▸ **Given exercise**: Write out everything from the line containing "You are a GUI" down to the line containing "pyautogui.click(x=419, y=458)", substituting "account" for "ledger" and leaving all else unchanged. Give only those lines, without the pictures.

▸ **Excerpted data**:
───
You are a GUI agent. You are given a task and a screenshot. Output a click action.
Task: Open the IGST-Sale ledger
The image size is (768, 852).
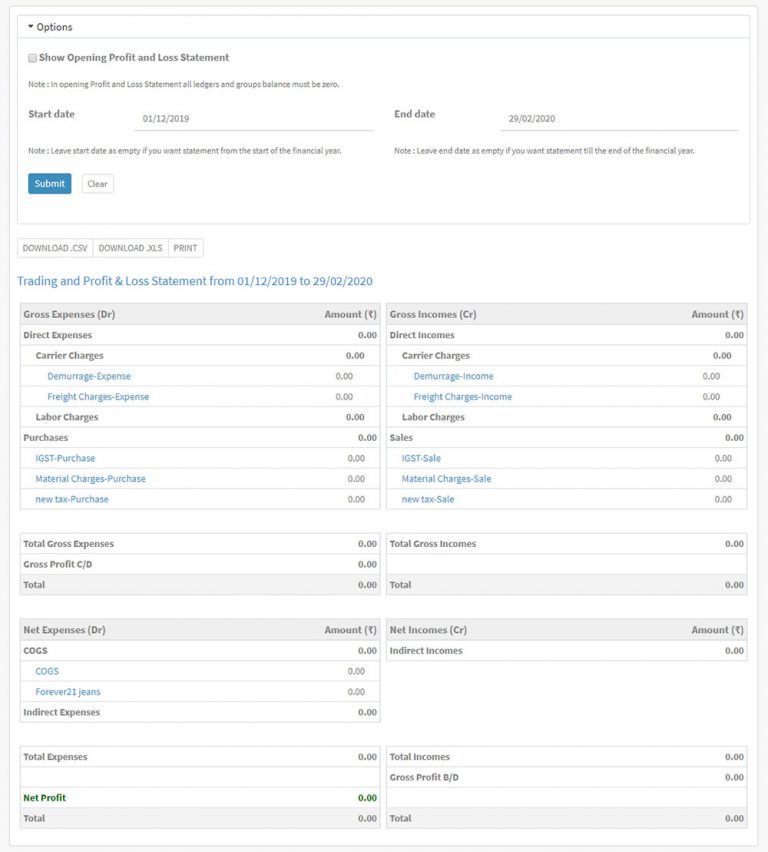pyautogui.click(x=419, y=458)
───
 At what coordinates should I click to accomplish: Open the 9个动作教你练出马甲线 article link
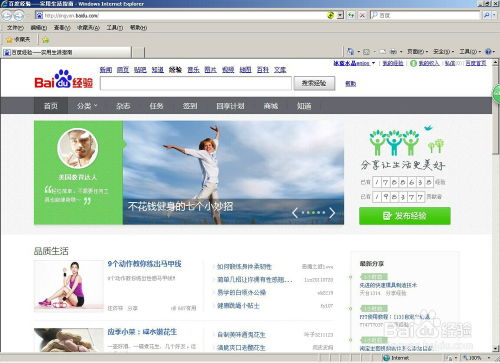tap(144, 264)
───
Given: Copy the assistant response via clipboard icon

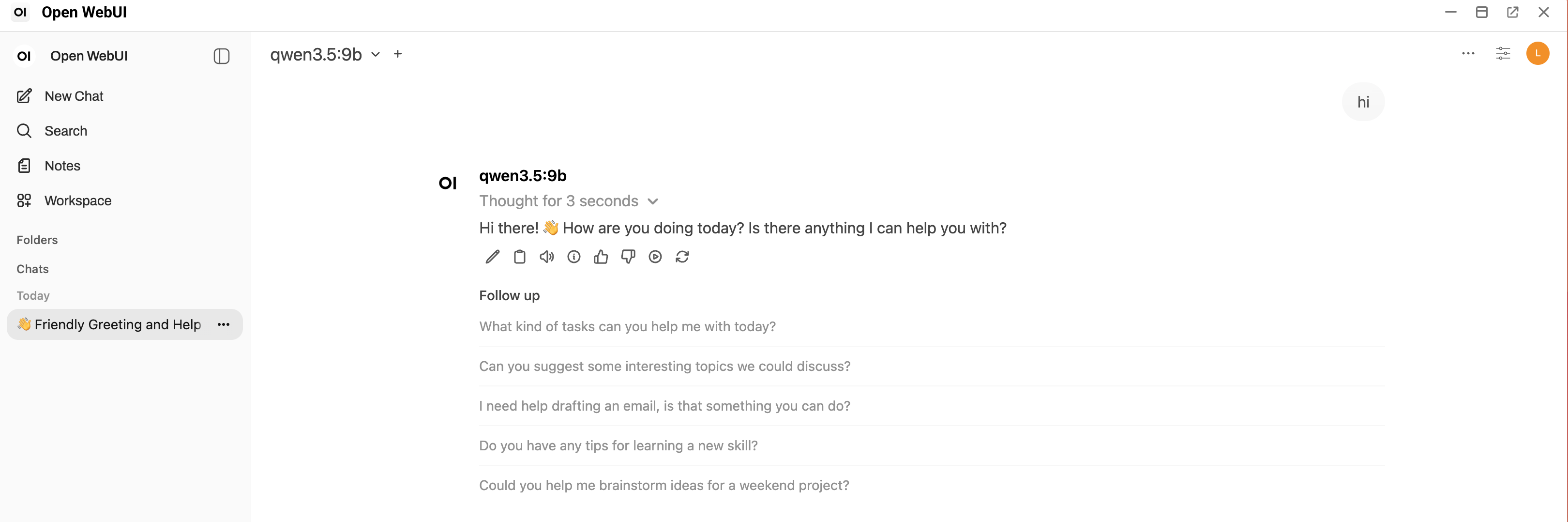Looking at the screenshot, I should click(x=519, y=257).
───
▸ **Response below**:
You are a GUI agent. You are given a task and a screenshot. Output a click action.
Task: Open the IGST-Sale account
The image size is (768, 852).
pyautogui.click(x=419, y=458)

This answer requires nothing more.